Irwin IP Case Of The Week

Got Fees? You’ve got some explaining to do.

Amneal Pharm., LLC v. Almirall, LLC, No. 2020-1106, 2020 WL 2961939 (Fed. Cir. June 4, 2020) Munchkin, Inc. v. Luv N’ Care, Ltd., No. 2019-1454 (Fed. Cir. June 8, 2020)

Reid Huefner & Margaret "Peggy" Herrmann

The Federal Circuit recently issued two opinions regarding fee awards in patent cases, both of which show the Court’s reticence to award fees in contravention of the “American Rule” where each party bears its own costs.  As such, if patent litigants seek fees as an exception to this rule (e.g., under 35 U.S.C. § 285), they should tie those fees to judicial proceedings and provide fact-specific arguments that demonstrate the reasonableness of their positions.
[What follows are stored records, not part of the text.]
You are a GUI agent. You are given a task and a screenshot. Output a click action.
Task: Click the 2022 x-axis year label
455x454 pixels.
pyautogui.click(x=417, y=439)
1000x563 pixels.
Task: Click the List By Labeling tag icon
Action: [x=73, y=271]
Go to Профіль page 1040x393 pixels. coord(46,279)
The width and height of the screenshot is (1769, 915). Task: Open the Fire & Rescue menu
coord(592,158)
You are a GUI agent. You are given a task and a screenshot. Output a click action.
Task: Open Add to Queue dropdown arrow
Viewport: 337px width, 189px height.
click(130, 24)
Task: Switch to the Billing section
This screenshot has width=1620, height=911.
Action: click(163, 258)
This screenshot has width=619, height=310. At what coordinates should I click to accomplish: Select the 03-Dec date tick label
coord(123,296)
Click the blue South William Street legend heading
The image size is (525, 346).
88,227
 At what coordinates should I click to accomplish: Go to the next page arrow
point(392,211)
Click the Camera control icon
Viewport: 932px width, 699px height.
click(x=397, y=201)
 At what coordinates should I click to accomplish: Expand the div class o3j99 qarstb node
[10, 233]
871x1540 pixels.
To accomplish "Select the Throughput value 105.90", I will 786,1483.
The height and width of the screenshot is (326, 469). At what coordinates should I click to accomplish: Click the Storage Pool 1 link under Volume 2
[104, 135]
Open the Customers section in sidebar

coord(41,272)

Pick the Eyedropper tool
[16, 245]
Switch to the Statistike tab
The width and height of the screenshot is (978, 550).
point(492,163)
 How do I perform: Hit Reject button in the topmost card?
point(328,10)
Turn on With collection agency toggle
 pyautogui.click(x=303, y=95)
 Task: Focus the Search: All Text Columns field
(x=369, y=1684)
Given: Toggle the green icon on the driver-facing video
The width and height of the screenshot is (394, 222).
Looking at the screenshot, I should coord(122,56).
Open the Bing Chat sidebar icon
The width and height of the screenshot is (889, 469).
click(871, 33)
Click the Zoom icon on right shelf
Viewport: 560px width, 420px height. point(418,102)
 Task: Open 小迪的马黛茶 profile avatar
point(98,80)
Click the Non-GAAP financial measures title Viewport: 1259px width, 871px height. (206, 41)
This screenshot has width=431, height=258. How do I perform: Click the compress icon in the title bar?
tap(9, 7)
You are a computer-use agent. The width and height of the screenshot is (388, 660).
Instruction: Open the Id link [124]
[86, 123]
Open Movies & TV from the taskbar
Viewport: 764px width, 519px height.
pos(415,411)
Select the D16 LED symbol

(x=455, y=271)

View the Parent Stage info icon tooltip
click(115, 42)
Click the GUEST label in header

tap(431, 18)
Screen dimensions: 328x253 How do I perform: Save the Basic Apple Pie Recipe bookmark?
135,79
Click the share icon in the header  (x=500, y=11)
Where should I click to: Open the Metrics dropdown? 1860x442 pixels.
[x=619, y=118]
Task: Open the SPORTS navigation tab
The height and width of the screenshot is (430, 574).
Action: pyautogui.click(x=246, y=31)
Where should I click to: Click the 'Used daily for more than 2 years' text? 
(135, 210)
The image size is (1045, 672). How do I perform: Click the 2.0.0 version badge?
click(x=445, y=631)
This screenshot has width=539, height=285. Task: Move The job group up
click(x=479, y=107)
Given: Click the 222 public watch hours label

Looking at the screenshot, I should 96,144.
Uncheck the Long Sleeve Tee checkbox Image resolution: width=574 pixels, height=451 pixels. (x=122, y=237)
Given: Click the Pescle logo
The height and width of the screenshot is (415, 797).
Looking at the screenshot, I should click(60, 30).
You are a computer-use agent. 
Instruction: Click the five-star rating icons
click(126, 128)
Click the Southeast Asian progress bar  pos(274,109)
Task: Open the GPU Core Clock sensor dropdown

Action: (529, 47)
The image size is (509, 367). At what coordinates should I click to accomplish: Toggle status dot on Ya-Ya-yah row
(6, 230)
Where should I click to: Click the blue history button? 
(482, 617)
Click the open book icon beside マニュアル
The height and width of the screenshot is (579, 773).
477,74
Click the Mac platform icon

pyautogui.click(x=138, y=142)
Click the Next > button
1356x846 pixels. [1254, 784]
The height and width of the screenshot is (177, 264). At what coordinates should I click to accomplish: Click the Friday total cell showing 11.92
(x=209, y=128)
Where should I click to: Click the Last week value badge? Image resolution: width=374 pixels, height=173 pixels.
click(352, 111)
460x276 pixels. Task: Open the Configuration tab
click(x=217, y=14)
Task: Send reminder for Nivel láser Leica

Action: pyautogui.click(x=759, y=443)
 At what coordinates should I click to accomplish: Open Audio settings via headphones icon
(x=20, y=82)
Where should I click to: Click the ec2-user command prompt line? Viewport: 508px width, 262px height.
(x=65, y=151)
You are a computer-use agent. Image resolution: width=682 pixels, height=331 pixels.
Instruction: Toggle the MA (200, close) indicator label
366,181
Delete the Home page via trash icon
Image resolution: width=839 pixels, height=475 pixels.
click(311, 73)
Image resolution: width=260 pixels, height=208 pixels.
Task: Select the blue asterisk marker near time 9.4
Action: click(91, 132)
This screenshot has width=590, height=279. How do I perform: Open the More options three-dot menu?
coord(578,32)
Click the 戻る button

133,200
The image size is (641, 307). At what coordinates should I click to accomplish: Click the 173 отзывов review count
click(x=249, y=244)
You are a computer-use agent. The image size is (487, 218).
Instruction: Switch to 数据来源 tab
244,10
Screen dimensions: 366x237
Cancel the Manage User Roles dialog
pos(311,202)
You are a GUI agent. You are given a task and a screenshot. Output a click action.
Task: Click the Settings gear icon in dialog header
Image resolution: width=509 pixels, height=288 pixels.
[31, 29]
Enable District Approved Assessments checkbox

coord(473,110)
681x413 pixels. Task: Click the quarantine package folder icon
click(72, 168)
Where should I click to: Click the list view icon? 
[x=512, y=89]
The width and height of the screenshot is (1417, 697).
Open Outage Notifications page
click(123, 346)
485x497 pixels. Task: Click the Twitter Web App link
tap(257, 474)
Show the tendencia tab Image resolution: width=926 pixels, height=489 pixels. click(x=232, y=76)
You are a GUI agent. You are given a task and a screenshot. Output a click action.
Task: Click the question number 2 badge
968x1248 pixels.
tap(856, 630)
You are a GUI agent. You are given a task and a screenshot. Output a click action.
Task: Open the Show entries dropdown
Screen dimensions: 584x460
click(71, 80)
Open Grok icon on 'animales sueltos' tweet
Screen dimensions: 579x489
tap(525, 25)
First, in Amneal Pharm., LLC v. Almirall, LLC, the Federal Circuit held that 35 U.S.C. § 285, which permits “[t]he court in exceptional cases [to] award reasonable attorney fees to the prevailing party,” does not authorize the Federal Circuit to award fees for work completed during an inter partes review (IPR).  Amneal moved to voluntarily dismiss its appeal to the Patent Trial and Appeal Board’s final written decision in an IPR.  Although Almirall agreed with the dismissal, it, nonetheless, sought attorney fees for the IPR proceeding pursuant to § 285.  In denying Almirall’s request, the Federal Circuit relied on the plain meaning of the statute language, as well as binding precedent from the Court of Customs and Patent Appeals (“CCPA”).  As predecessor to the Federal Circuit, the CCPA heard appeals from the Patent Office (but not from the district courts) and refused to interpret § 285 to apply to proceedings before administrative agencies.  Indeed, § 285 refers to “the court” which “speaks only to awarding fees that were incurred during, in close relation to, or as a direct result of, judicial proceedings.”[1]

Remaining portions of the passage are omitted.